1917 was a bad year for vice in America. The country was pouring its last legal drinks before Prohibition, and a crusade against louche, explicit novels was gaining steam. Critics blamed “a certain element in the publishing business“ and “persons with alien names and frankly alien standards.” By being coy, they made their biases obvious. Some filth could be tolerated, but filth produced by Jews — that crossed the line.
Such is the situation documented in Unclean Lips: Jews, Obscenity, and American Culture, which tells of the risks Jewish writers faced if they dabbled in obscenity. And they were serious. One place you never want to see your name is beside the words v. United States in a court document, yet that was far more likely for Roths, Ginsburgs, and Mishkins than for Smiths, Joneses, and Johnsons. In the 1930s, a stunning 90% of arrests for obscenity involved Jews. Free speech, in other words, was hardly free for these maverick writers and their publishers.
Josh Lambert, a young literature scholar who has taught at NYU, does an excellent job of chronicling their travails.

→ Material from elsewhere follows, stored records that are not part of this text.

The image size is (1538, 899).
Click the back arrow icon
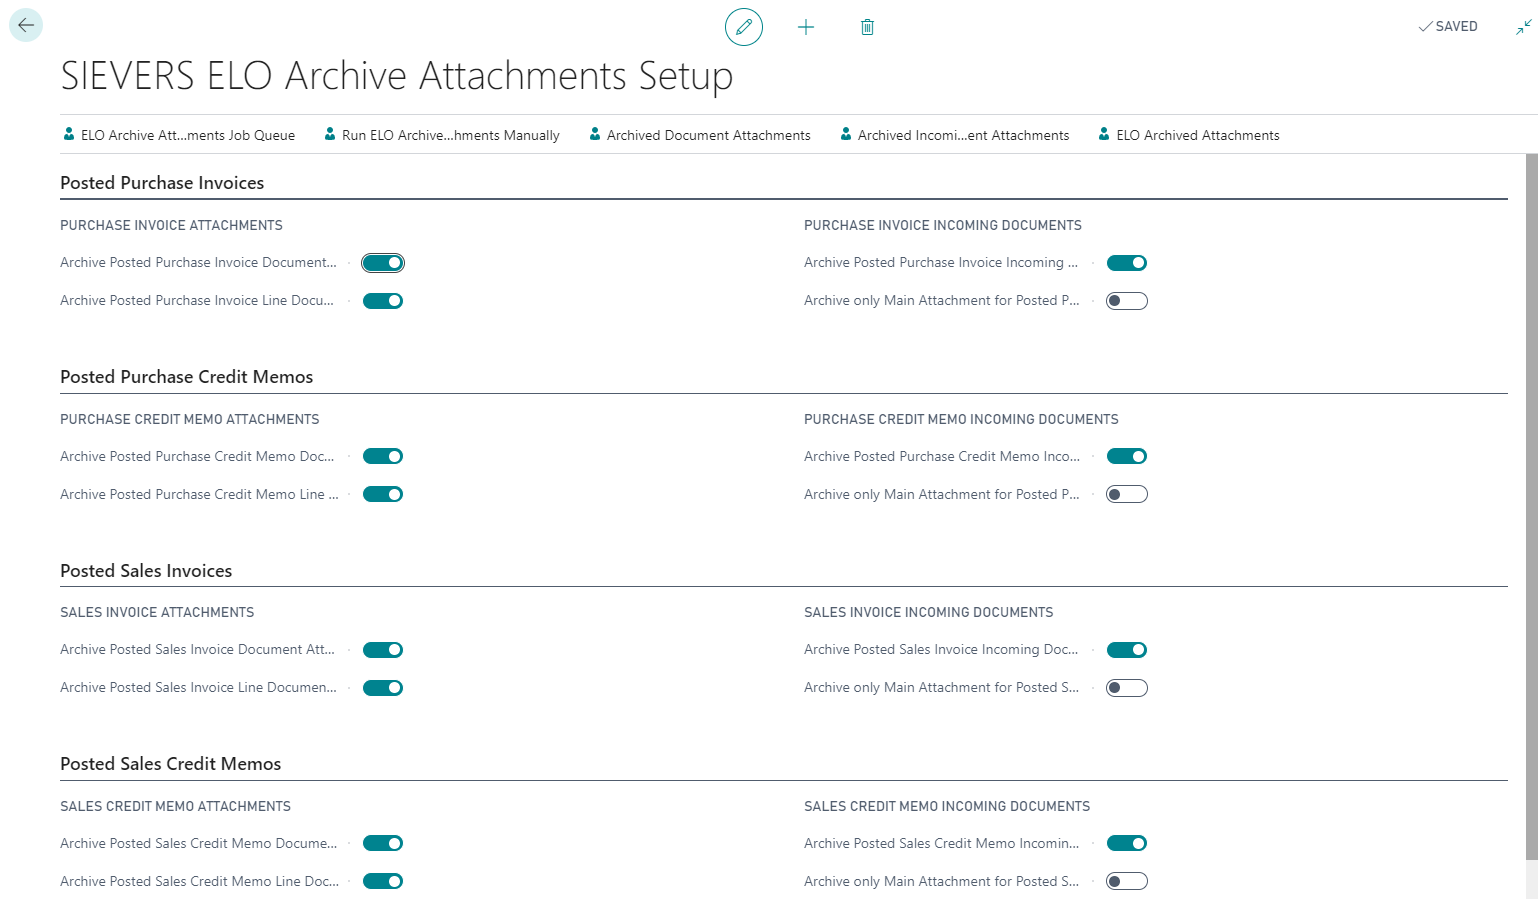26,25
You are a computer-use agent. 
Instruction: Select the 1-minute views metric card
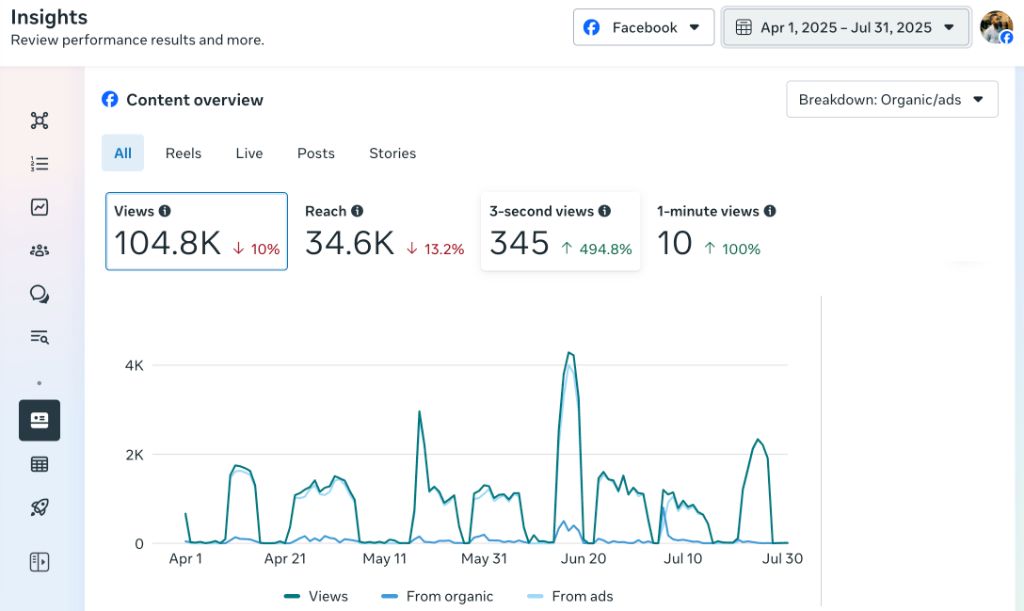[x=715, y=232]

But he’s less adept at divining their motives. “American Jews,” he writes, “often engaged with obscenity for precisely the same reasons” as other Americans: “To make money, to seek sexual gratification, to express antisocial rage.” Yet elsewhere he suggests another reason — the desire for prestige. A single succes de scandale could “transform an unknown publisher into a cultural hero.” And it could elevate a young novelist’s reputation.
One can imagine other reasons to write dirty — for effect; for verisimilitude; for the heck of it. But never mind. Lambert’s short monograph is consistently interesting and well-written, and it shows exactly how these brash and provocative writers, from Henry Roth to Philip Roth, stared down the prudish, puritanical forces of censorship, and chipped away at free speech restrictions. They did it the least sexy way imaginable. Slowly, one four-letter word at a time, line after unquotable line.